Table 2 Percentage use of each method of diagnosing occupational asthma in 1999 and 1995-1998.
Method % 1999 % 95-98
Improving on holidays 89.6 87.6
Improving off work 92.5 86.6
Serial peak flow 73.1 68.7
Specific IgE 56.7 47.5
Methacholine at work 26.9 15.7
Methacholine away from work 50.7 32.1
Specific Bronchial 7.5 7.8

Proposed method of Asthma

Figure 4 shows the proposed mechanism of asthma in patients with diagnosed occupational asthma in 1999 and between 1995-98. In 1999 the most commonly reported mechanism of asthma was allergic 38 (56.7 %). Between the years of 1995-98 allergic was also reported in most cases, however the overall percentage was less (47.0 %). The percentage of the cases where the mechanism is not known is lower in 1999 (29.8 %) compared to the previous 4 years (40.9 %), but the percentage of 'no answer' to the proposed mechanism for asthma has increased in 1999 compared to the previous 4 years. The other mechanisms (irritant and direct pharmacological effect) still remain low in the percentage of proposed mechanisms.

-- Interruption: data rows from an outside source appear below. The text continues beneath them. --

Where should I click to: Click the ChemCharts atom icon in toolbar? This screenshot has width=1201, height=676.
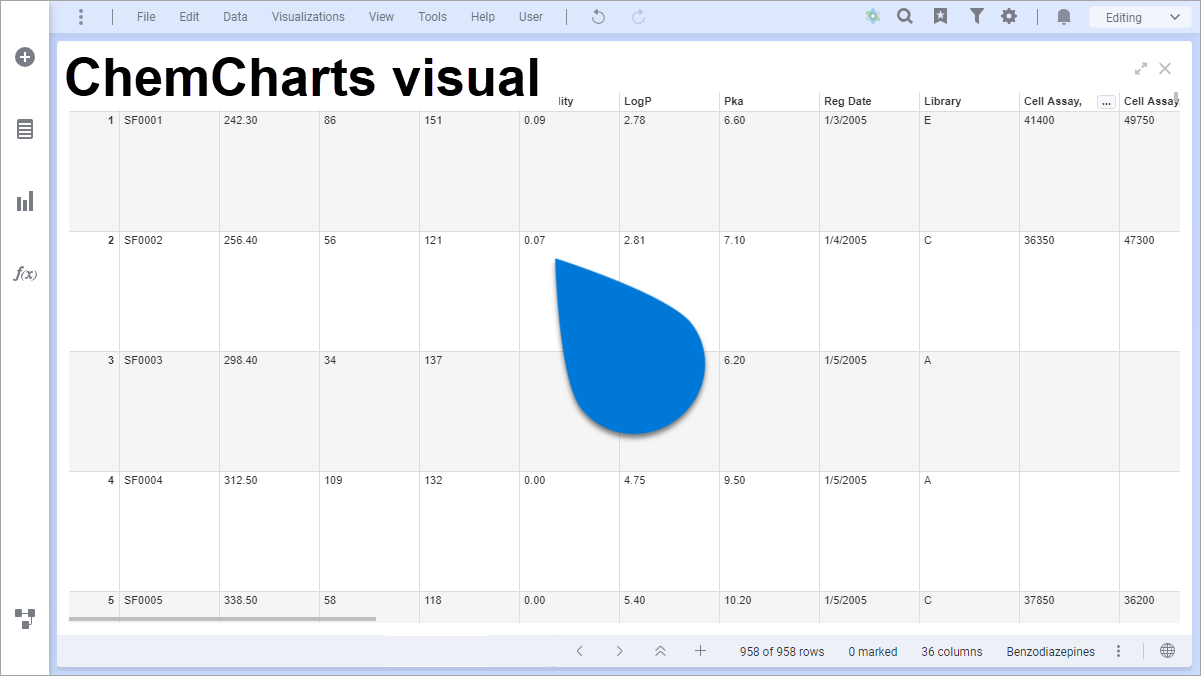[x=872, y=16]
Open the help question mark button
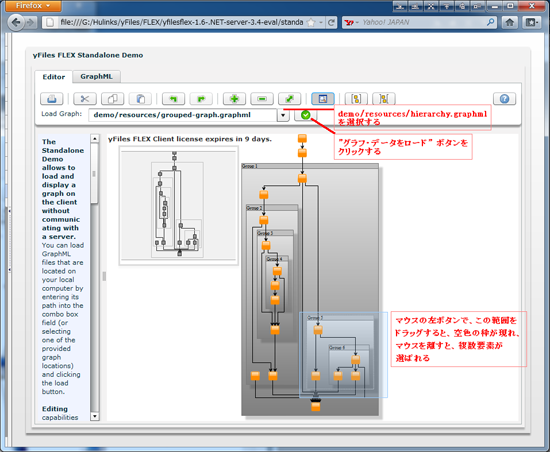 (504, 99)
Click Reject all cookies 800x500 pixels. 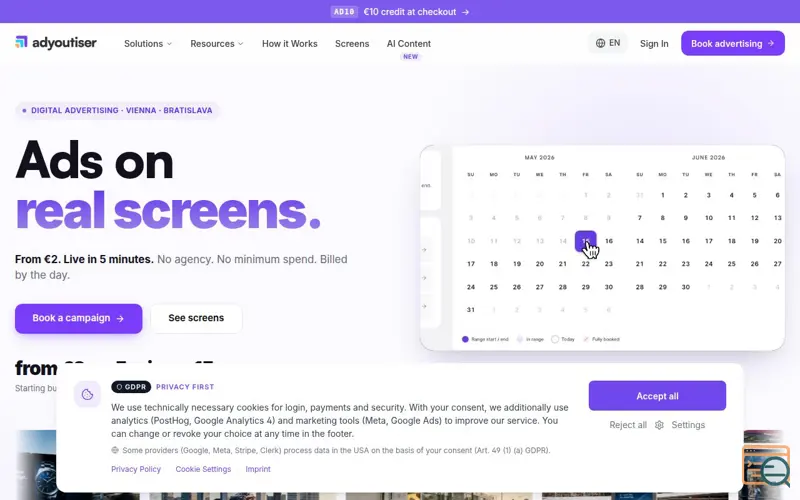(x=628, y=425)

Figure 4 Proposed mechanisms of asthma in 1999 and between 1995-98.

Figure 4	Proposed mechanisms of asthma in 1999 and between 1995-98.

Subsequent History

The subsequent history of the patients diagnosed with occupational asthma in 1999 seems to be better than for patients of previous years. Although a greater percentage of patients are still exposed to the agents at work or have received early retirement, there is a decrease in the percentage of unemployed and off sick. Relocation in the work place has increased and still remains the most popular solution. The percentage of 'no answer' has decreased from previous years. The recorded subsequent history of the patient is taken at diagnoses and may be changed as investigations occur, this means that the form should be updated and the true outcome for the patients diagnosed with occupational asthma in 1999 will not be seen until mid 2000.

Figure 5 Subsequent history of patients diagnosed of occ. asthma in 1999 and between 1995-98.

Figure 5	Subsequent history of patients diagnosed of occ. asthma in 1999 and between 1995-98.

Gold Standards

A gold standard occupational asthma case is defined by either; 1) Bronchial challenge test, 2) A four fold change in their bronchial reactivity with a good history, or 3) Positive IgE with a good history. 10.4% of cases in 1999 were gold standard which is consistent with 1998. However as gold standard is dependent upon the results of investigations it is likely that this will rise over the next year.

Future Developments

This report has highlighted the problems in the Shield scheme to be a lack of reporting and a need for constant updating. The reduction in the number of reported cases is partly due to the sickness of the secretary responsible for the rare disease registry and partly to the fatigue and lack of awareness of the scheme. However reporting from the region has increased following the new rare disease form. Also the number of 'no answers' to questions implies that the results of further investigations are not being reported. To try and solve the above problems it is believed that a two-part questionnaire will help. The initial questionnaire could have the personal details of the patient and the details of their employment with suspected agents. Once this is received a printed copy will be sent back with the above details plus a reported date. The printed sheet will be an advantage to the physician, as they will know that it has been reported. Included on the printed sheet would be the remainder of the questions and an advised 2nd reporting date. This will enable the physician to complete the form as and when the investigations are carried out, and to send the form back when completed or by the 2nd reporting date. Using this method it will be clear in the notes if the patient has been reported, at what stag the investigations are at whilst maintaining an up to date data base.